Every now and then, something happens that puts sports in perspective.
Crestview High School’s baseball team was supposed to travel to Tallahassee on Wednesday to play Chiles in the state playoffs quarterfinal. I was going to catch a ride on the bus with the team.
As an old athlete, I’ve had my share of team bus rides. I’ve even hitched a few rides on a team bus since I started writing sports. Believe me, riding a team bus isn’t all that glamorous, and it has changed since back in the 1970s.
But a not-so-funny thing happened before the Bulldogs could leave for Tallahassee. For a day, we experienced a flood of biblical proportion.
Many of you experienced it in ways you don’t want to think about. I was hit hard by the rain, too, with my house in Fort Walton Beach receiving flood waters that reached between 4 and 6 inches inside and knee level and higher in the yard.
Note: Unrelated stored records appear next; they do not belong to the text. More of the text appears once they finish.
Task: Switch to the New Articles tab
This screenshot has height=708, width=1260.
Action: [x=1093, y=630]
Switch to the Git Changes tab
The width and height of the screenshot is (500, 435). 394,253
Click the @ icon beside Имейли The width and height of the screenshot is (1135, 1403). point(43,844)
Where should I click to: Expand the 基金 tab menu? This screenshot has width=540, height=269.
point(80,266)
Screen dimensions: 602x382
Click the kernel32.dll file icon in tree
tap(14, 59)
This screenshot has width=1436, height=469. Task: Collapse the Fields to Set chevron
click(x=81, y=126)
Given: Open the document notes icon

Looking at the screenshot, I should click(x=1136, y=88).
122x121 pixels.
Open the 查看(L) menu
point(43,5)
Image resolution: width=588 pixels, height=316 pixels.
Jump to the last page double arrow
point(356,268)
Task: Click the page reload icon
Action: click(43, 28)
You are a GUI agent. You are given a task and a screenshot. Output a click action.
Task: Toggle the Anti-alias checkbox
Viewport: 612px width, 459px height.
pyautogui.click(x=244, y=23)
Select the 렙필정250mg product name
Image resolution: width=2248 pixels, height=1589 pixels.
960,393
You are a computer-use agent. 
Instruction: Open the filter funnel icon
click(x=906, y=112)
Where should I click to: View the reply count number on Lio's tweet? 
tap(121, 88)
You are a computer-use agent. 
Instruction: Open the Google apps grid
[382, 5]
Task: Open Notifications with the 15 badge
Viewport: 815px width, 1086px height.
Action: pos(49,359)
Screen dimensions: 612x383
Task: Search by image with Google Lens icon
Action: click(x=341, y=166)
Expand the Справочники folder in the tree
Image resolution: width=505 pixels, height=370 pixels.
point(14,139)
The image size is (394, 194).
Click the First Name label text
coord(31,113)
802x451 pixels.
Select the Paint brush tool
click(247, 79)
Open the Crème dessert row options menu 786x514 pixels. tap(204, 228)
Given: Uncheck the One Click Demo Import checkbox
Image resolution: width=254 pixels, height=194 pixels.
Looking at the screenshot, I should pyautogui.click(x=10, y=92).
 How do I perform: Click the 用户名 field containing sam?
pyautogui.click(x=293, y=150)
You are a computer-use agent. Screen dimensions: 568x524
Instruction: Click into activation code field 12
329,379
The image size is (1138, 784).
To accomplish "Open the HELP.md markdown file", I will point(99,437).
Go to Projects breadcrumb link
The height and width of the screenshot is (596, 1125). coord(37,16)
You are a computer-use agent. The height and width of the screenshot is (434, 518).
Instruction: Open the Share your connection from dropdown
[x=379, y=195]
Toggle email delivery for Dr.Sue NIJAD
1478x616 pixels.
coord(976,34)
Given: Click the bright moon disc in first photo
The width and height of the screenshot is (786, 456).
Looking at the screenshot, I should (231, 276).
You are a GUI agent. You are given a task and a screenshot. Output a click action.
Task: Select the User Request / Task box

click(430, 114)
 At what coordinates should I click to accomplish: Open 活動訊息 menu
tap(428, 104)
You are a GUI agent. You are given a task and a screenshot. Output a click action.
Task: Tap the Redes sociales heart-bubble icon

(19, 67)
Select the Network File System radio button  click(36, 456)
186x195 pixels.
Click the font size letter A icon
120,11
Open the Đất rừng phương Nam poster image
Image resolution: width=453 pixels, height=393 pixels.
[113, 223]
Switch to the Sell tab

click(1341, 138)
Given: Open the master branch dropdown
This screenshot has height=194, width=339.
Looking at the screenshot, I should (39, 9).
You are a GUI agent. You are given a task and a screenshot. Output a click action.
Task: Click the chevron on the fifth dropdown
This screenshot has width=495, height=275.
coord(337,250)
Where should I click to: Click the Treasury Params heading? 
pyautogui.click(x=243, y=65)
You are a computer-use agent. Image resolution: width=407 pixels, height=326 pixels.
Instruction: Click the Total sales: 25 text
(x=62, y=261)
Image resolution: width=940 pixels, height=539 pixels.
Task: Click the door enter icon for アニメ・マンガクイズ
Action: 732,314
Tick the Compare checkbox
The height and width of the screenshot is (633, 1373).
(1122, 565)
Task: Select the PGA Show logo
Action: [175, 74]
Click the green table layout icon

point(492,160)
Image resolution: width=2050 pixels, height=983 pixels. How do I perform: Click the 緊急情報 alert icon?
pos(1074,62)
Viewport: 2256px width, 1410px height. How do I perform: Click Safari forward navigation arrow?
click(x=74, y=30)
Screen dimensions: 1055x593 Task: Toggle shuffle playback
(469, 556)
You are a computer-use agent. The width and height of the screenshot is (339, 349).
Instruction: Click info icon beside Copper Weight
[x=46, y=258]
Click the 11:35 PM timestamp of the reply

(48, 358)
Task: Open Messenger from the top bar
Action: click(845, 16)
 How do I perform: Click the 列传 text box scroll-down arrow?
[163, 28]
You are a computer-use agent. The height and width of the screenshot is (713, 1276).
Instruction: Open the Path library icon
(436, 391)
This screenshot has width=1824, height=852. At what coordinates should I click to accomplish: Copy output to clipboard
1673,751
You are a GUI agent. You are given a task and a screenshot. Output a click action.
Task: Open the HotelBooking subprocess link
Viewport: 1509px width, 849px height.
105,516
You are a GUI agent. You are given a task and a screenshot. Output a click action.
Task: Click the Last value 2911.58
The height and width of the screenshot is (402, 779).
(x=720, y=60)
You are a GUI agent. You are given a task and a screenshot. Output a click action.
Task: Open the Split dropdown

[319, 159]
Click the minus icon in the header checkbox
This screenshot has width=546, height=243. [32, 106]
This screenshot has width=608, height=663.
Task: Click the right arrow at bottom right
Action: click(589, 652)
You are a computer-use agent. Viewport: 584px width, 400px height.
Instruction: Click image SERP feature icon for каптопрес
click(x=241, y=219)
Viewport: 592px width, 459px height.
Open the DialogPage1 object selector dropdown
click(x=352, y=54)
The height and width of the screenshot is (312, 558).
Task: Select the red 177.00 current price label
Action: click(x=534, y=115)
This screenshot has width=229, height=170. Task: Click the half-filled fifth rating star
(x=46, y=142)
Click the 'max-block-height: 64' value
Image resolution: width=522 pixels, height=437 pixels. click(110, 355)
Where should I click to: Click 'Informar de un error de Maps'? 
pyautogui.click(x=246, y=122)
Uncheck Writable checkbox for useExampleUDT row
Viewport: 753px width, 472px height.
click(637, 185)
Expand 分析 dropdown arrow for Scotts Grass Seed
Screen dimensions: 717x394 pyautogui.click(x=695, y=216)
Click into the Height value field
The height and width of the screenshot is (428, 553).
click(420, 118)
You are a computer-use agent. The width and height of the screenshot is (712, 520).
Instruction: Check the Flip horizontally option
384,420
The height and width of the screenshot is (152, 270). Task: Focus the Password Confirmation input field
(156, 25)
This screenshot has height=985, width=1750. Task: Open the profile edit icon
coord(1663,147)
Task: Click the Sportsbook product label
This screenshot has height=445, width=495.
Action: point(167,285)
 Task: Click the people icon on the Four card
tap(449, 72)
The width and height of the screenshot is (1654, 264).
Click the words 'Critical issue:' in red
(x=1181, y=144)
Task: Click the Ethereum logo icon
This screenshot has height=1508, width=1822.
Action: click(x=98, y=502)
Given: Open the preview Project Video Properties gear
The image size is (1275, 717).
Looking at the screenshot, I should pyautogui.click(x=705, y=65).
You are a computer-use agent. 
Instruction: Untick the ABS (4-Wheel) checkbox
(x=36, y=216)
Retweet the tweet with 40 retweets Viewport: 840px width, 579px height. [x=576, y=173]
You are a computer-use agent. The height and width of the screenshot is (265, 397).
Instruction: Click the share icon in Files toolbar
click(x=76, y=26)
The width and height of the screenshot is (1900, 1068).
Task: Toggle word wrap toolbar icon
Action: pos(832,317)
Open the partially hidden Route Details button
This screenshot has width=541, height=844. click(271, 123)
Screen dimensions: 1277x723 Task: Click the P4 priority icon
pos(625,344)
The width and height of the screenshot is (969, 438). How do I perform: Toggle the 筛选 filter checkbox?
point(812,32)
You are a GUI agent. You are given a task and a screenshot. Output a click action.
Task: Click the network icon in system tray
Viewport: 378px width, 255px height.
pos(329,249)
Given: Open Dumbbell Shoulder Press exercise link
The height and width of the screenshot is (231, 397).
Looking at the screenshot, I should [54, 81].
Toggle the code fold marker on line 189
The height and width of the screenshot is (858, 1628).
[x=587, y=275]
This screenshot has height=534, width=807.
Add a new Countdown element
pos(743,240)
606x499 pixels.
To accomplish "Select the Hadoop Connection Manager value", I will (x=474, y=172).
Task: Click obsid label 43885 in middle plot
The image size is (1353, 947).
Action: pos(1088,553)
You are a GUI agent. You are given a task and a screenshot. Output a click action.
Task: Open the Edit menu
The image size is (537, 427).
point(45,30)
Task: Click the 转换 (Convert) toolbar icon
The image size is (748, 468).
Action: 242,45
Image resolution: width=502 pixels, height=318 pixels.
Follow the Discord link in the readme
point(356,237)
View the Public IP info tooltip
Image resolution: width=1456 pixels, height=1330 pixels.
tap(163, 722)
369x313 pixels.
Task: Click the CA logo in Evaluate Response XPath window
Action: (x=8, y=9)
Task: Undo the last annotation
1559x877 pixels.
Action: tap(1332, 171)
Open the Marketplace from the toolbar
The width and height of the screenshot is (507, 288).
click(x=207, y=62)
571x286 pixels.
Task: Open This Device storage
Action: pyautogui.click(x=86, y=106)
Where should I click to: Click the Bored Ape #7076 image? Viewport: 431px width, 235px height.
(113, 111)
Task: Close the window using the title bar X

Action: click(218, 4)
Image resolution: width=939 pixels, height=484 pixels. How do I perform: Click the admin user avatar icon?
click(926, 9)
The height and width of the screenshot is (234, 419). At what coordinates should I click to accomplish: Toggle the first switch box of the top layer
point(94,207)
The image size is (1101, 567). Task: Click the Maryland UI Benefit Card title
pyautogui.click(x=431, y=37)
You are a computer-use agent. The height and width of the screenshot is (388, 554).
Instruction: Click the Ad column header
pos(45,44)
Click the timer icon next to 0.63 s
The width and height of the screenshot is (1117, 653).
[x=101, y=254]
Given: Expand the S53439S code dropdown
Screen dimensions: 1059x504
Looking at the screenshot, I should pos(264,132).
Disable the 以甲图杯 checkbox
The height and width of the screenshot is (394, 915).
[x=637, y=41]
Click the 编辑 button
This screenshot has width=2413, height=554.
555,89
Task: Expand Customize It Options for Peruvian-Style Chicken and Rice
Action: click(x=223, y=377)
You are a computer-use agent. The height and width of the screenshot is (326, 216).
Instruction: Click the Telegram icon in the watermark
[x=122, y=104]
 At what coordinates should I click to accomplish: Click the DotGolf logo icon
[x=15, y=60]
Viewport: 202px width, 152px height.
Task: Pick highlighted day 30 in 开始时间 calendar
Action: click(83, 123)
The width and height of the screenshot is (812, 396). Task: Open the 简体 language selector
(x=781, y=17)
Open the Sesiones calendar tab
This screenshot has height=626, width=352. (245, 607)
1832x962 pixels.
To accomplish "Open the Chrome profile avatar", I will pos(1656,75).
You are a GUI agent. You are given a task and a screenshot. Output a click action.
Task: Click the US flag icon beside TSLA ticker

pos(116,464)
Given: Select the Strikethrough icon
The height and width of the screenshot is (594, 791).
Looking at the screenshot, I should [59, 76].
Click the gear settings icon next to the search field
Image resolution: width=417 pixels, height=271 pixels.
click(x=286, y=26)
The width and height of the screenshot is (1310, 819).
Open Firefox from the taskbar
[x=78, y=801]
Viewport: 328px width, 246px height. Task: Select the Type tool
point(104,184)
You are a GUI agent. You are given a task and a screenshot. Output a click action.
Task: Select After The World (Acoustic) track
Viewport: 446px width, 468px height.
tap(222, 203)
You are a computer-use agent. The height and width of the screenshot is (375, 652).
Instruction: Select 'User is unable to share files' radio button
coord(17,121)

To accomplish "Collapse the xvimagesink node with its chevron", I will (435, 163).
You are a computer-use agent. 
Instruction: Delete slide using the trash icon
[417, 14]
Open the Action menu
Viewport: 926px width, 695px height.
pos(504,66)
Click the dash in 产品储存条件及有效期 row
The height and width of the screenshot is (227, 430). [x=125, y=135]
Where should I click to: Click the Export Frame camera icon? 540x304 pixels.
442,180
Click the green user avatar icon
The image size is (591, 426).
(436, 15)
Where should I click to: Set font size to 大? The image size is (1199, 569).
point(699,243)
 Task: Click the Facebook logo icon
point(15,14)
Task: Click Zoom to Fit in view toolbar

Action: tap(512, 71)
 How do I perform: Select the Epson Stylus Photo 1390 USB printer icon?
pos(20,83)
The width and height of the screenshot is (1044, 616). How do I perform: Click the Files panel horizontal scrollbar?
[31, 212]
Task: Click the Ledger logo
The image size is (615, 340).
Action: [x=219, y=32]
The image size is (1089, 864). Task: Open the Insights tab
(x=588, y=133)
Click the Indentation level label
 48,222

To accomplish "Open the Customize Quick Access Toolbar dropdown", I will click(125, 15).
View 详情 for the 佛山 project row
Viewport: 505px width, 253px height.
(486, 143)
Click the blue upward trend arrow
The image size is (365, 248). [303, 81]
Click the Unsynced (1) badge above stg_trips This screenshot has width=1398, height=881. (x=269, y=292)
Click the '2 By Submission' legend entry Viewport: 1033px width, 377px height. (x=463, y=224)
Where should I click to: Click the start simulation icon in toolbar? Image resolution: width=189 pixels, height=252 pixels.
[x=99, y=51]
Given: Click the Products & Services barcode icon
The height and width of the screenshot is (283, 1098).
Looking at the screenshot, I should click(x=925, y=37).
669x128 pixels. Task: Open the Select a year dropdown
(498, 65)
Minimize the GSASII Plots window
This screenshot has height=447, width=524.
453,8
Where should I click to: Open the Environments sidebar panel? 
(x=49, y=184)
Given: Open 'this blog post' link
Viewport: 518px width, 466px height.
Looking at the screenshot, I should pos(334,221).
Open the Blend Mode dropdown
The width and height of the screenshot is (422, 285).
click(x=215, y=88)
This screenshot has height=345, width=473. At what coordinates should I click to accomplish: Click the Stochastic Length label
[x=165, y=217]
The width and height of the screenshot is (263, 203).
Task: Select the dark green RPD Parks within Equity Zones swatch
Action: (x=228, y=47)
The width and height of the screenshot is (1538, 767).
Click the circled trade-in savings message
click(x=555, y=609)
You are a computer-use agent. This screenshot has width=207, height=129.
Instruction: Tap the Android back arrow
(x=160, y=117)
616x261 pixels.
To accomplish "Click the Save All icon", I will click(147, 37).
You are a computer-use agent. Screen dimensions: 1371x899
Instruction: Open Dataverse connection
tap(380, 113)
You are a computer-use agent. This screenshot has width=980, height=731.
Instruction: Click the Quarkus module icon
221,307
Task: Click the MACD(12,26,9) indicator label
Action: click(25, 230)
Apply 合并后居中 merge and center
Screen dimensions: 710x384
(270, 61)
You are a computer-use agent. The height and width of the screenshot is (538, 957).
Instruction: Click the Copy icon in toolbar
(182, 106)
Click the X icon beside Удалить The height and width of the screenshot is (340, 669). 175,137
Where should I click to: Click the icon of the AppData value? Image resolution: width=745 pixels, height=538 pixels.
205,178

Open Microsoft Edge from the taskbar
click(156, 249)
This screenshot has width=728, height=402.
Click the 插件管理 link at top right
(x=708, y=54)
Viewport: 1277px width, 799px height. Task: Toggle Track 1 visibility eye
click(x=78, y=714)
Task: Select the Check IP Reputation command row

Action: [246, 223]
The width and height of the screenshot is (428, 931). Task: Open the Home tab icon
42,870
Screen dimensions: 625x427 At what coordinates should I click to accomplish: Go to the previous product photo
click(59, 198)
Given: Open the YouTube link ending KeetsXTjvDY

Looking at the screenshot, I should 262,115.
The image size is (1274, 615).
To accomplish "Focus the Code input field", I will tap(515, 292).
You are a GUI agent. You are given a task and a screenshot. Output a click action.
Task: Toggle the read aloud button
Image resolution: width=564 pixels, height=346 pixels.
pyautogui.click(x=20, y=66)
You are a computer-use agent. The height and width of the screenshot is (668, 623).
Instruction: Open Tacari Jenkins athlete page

Floods across Northwest Florida, tornadoes that devastated our neighbors to the north in Mississippi, Alabama, Arkansas and Tennessee, hurricanes and things like last year’s terrorist bombing at the Boston Marathon help put sports in perspective.
Anyone who knows me will tell you I love to compete. And more than my love for competition is my desire to win. If I’m playing dominoes with my family, bowling with friends or taking a photo that will appear in the Bulletin, I want to be better than those I measure myself against.
Most athletes and coaches I know are that way as well. If you aren’t going to have a winner and loser, why keep score? And if you don’t keep score, why play?
There’s nothing wrong with that. America was built by men and women with a competitive fire that drove them to succeed in business and industry. Winning and losing are important.
But to say, as I have in the past, that winning is more important than a matter of life or death does injustice to those who have lost loved ones in the recent storms.
To say winning is more important than a home lost is at best careless and at worse callous.
The lessons we learn competing in athletics serve us well in life when facing tough moments. I’ve used some of those life lessons to put my relatively minor flood damage in perspective.
A postponed baseball game will be replayed. Athletes and coaches recover from lost games. Sometimes you never recover from a lost loved one, and it’s a lot easier to recover from a lost game than a lost home.
Sports have always been a part of our society. They lift our spirits in the hard times after tragedies or natural disasters. Sports remind us that valuable lessons are learned in both winning and losing.
Sports are important, but this week we were again reminded that our games must be kept in proper perspective.